The task: Nothing but the data itself, reproduced exactly, is the expected answer.

***** Data in this exercise *****

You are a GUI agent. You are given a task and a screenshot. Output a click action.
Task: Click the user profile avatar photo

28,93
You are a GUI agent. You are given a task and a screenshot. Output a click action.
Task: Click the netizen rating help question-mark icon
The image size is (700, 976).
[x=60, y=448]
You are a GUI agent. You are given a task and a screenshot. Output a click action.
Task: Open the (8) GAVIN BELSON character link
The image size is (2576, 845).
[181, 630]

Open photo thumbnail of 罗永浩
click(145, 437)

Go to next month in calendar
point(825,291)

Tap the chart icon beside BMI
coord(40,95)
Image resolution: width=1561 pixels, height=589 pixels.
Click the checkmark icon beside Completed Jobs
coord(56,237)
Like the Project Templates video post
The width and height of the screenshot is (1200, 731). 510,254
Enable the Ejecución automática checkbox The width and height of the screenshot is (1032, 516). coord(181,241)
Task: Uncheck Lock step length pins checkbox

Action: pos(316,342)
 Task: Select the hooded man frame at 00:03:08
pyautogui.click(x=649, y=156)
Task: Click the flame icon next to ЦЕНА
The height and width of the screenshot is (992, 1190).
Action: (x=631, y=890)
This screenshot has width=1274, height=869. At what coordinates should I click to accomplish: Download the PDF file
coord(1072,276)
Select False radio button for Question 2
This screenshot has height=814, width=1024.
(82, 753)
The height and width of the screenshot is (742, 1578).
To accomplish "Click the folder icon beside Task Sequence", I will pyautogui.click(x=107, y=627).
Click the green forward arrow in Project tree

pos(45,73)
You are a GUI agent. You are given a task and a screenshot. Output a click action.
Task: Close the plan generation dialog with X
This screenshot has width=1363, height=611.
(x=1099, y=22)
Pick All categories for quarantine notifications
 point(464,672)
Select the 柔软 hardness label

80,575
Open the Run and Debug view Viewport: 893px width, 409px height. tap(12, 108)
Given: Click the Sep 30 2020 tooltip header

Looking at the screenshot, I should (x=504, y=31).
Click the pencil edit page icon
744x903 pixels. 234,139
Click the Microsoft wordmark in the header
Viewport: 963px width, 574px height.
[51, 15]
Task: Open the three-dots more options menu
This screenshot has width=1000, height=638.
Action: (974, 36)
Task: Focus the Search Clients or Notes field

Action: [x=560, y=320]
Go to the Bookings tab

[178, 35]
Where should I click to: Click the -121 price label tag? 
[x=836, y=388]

*****

Task response:
You are a GUI agent. You are given a task and a screenshot. Output a click action.
Task: Click the user profile avatar photo

28,93
You are a GUI agent. You are given a task and a screenshot. Output a click action.
Task: Click the netizen rating help question-mark icon
The image size is (700, 976).
[x=60, y=448]
You are a GUI agent. You are given a task and a screenshot. Output a click action.
Task: Open the (8) GAVIN BELSON character link
The image size is (2576, 845).
[181, 630]

Open photo thumbnail of 罗永浩
click(145, 437)

Go to next month in calendar
point(825,291)

Tap the chart icon beside BMI
coord(40,95)
Image resolution: width=1561 pixels, height=589 pixels.
Click the checkmark icon beside Completed Jobs
coord(56,237)
Like the Project Templates video post
The width and height of the screenshot is (1200, 731). 510,254
Enable the Ejecución automática checkbox The width and height of the screenshot is (1032, 516). coord(181,241)
Task: Uncheck Lock step length pins checkbox

Action: pos(316,342)
 Task: Select the hooded man frame at 00:03:08
pyautogui.click(x=649, y=156)
Task: Click the flame icon next to ЦЕНА
The height and width of the screenshot is (992, 1190).
Action: (x=631, y=890)
This screenshot has width=1274, height=869. At what coordinates should I click to accomplish: Download the PDF file
coord(1072,276)
Select False radio button for Question 2
This screenshot has height=814, width=1024.
(82, 753)
The height and width of the screenshot is (742, 1578).
To accomplish "Click the folder icon beside Task Sequence", I will pyautogui.click(x=107, y=627).
Click the green forward arrow in Project tree

pos(45,73)
You are a GUI agent. You are given a task and a screenshot. Output a click action.
Task: Close the plan generation dialog with X
This screenshot has width=1363, height=611.
(x=1099, y=22)
Pick All categories for quarantine notifications
 point(464,672)
Select the 柔软 hardness label

80,575
Open the Run and Debug view Viewport: 893px width, 409px height. tap(12, 108)
Given: Click the Sep 30 2020 tooltip header

Looking at the screenshot, I should (x=504, y=31).
Click the pencil edit page icon
744x903 pixels. 234,139
Click the Microsoft wordmark in the header
Viewport: 963px width, 574px height.
[51, 15]
Task: Open the three-dots more options menu
This screenshot has width=1000, height=638.
Action: (974, 36)
Task: Focus the Search Clients or Notes field

Action: [x=560, y=320]
Go to the Bookings tab

[178, 35]
Where should I click to: Click the -121 price label tag? 
[x=836, y=388]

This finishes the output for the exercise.